▶ [Data shown]:
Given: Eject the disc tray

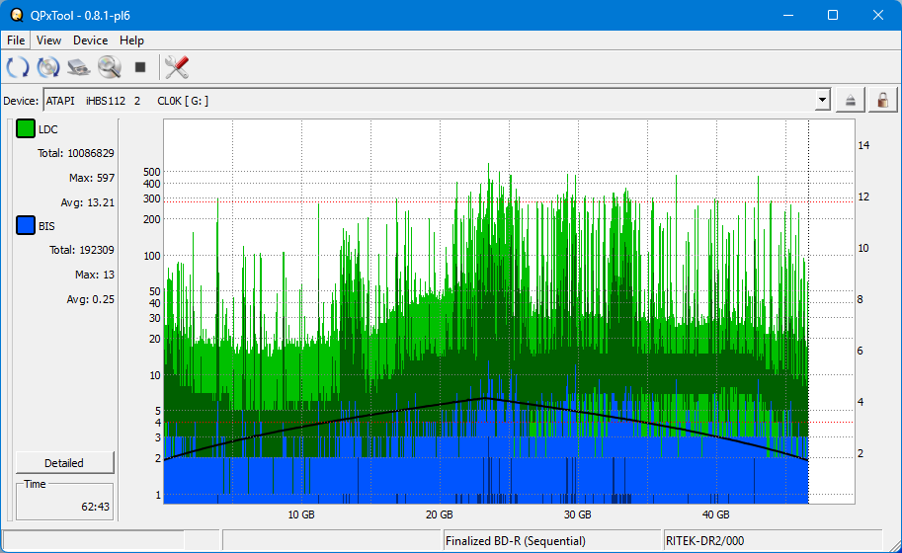Looking at the screenshot, I should tap(851, 100).
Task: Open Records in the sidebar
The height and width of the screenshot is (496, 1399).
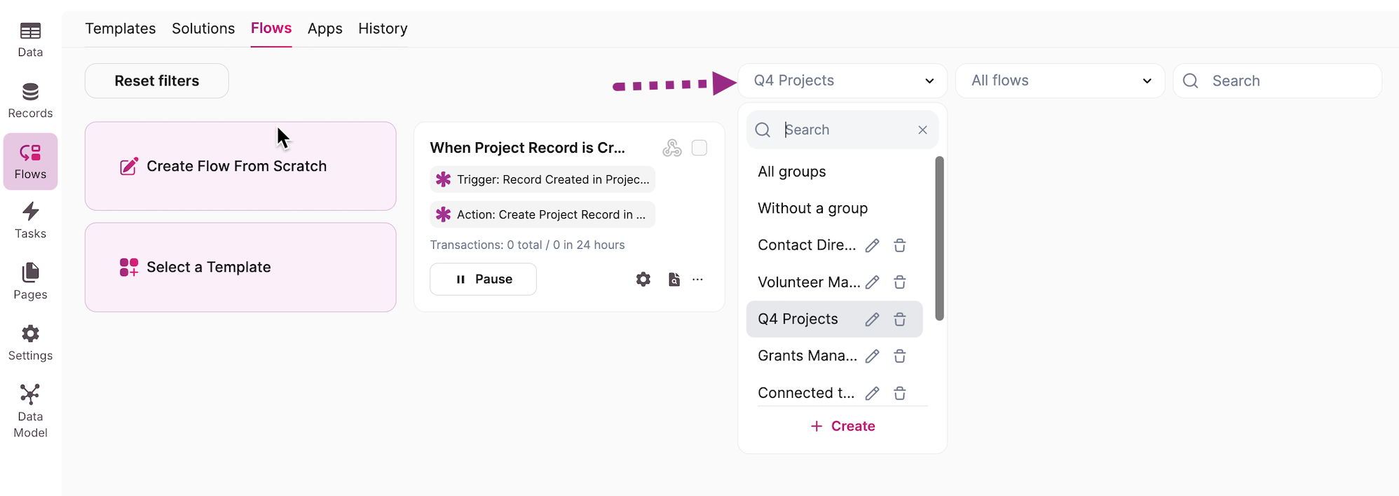Action: click(x=30, y=101)
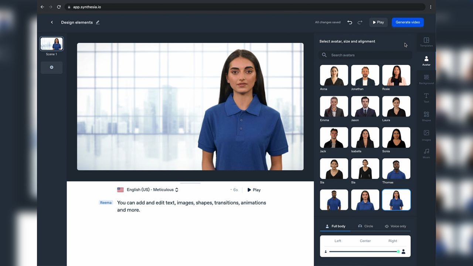The width and height of the screenshot is (473, 266).
Task: Open the Background panel icon
Action: tap(426, 79)
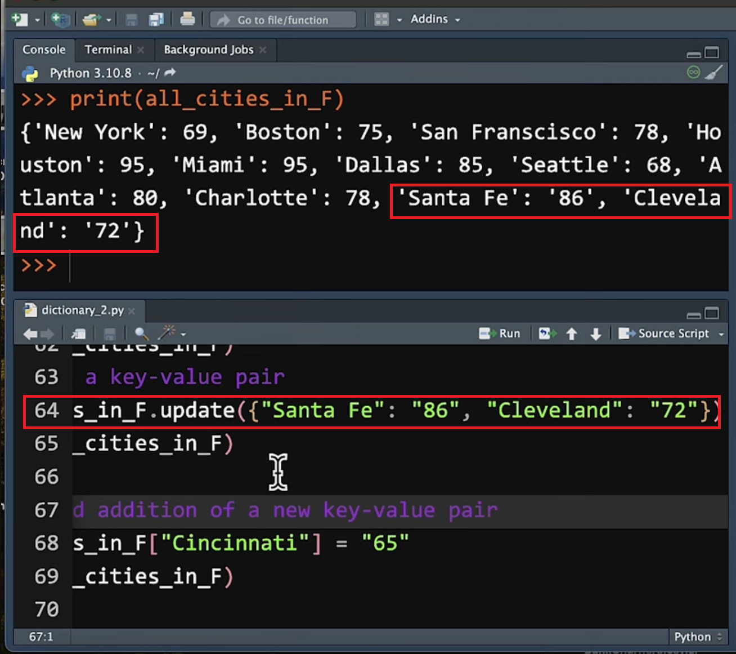Viewport: 736px width, 654px height.
Task: Switch to the Background Jobs tab
Action: click(x=208, y=50)
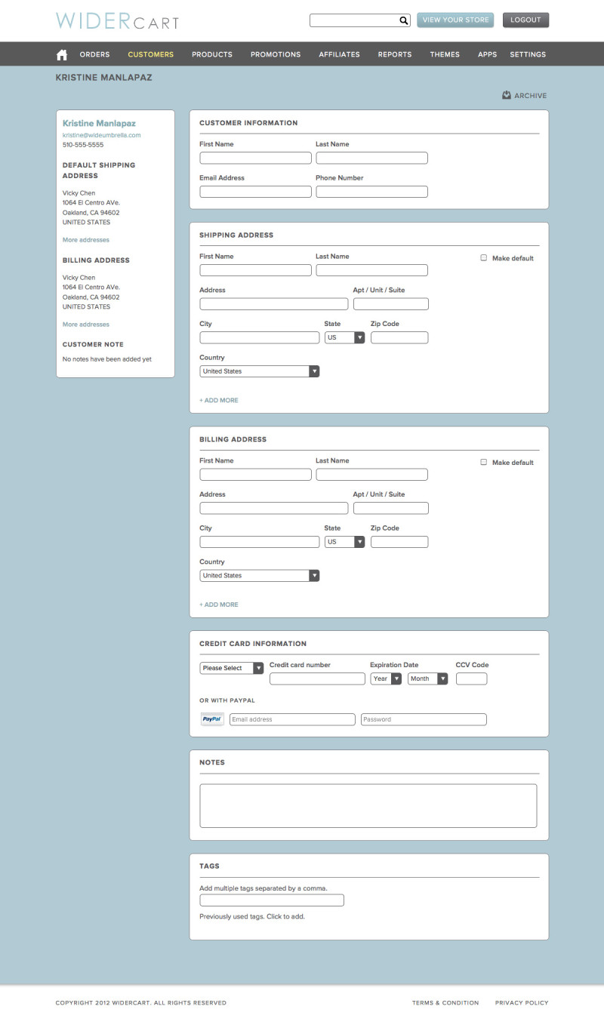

▶ [Exercise details]:
Output the data above exactly; pictures do not belong in the copy.

▶ [Result]:
Given: Eject the disc tray

Looking at the screenshot, I should tap(851, 100).
Task: Open Records in the sidebar
The height and width of the screenshot is (496, 1399).
Action: click(x=30, y=101)
The width and height of the screenshot is (473, 266).
Task: Open the Background panel icon
Action: tap(426, 79)
Viewport: 736px width, 654px height.
Task: Switch to the Background Jobs tab
Action: click(x=208, y=50)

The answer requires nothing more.